TOM FRIEDEN: No. The answer is no.
TOM SKINNER: Next question, please, Kelly.
OPERATOR: Thank you. Our next question comes from Denise Grady from the New York Times. Your line is open.
DENISE GRADY: Thank you. Given that this patient was out and about for a few days, apparently while he had symptoms, people are concerned about this and we are getting questions about the idea that in theory this could happen again and people are worried about the safety of public transportation and places where you may be exposed to crowds of people in close quarters. Can someone comment on that, please? And then I would like to add one more question and that is has the family in quarantine, if they have not had their apartment cleaned by an outside source yet, have they at least been given instructions or bleach or anything to clean the apartment on their own?
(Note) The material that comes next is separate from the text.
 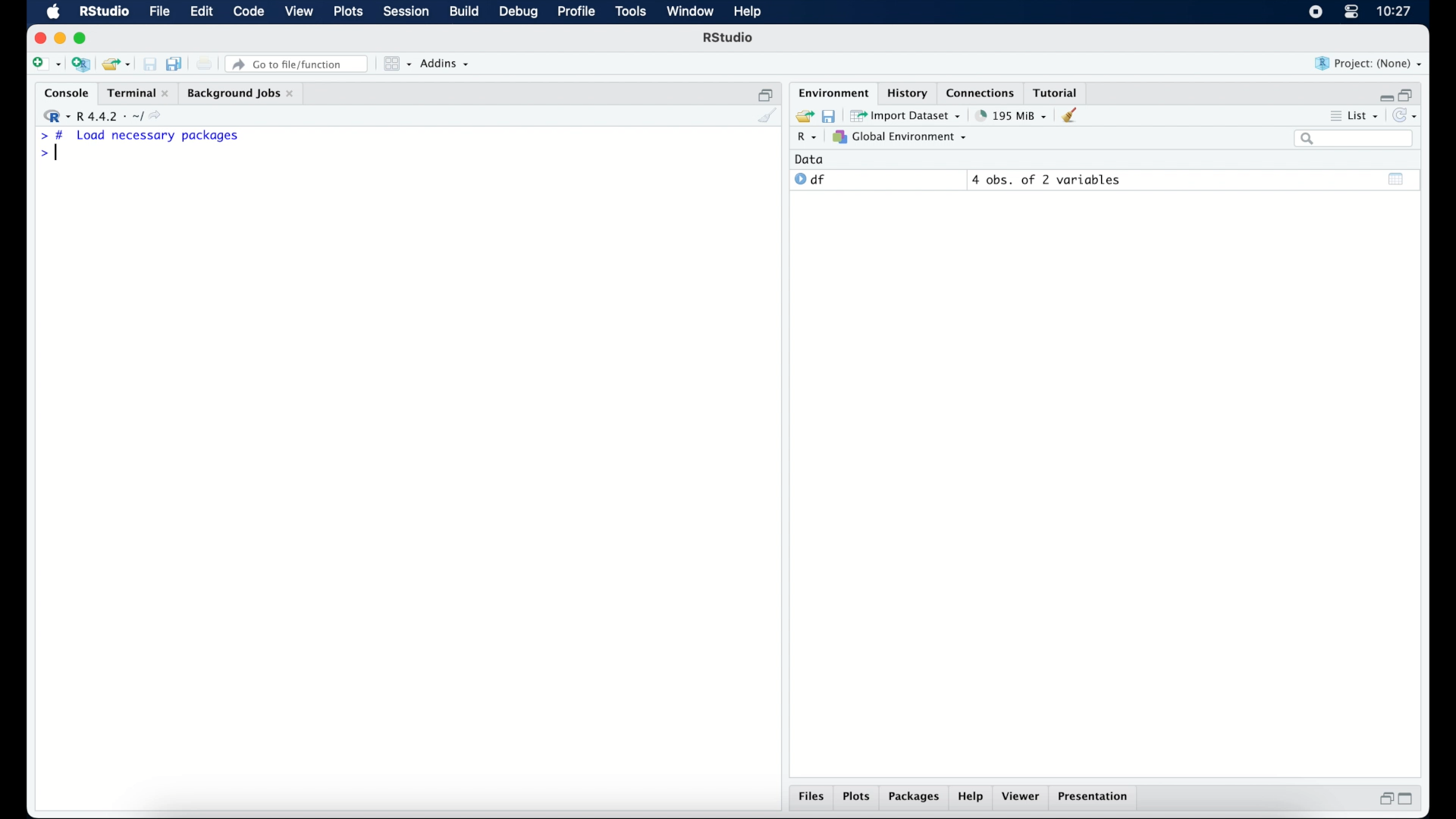 What do you see at coordinates (804, 139) in the screenshot?
I see `R` at bounding box center [804, 139].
TOM FRIEDEN: I’ll take the first set of questions and then ask the folks in Texas to handle the second. It is not impossible that we will have other individuals come into the country and be diagnosed with Ebola. That's why we have 12 laboratories throughout the country that are ready to test. We've already, as i mentioned, tested 14 other individuals who have been negative so far. In terms of things like public transportation, that's actually one of our examples of how people are not in contact. If you sit next to someone on the bus, you're not exposed. I'm not saying this individual took a bus, I’m just saying that this is not like flu. It's not like measles; it's not like the common cold. It's not as spreadable; it's not as infectious as those conditions. What's scary about it is that it's so serious, so severe if you do become infected with it. In terms of cleaning in the household, David.
DAVID LAKEY: I can jump in and then I think judge Jenkins also wants to jump in. Starting at the very beginning, the local health department had somebody in that house evaluating the individual, the bedding and other materials were bagged and education was relayed to how you decontaminate. The issue was making sure that we could have an entity that felt comfortable with the decontamination of the apartment.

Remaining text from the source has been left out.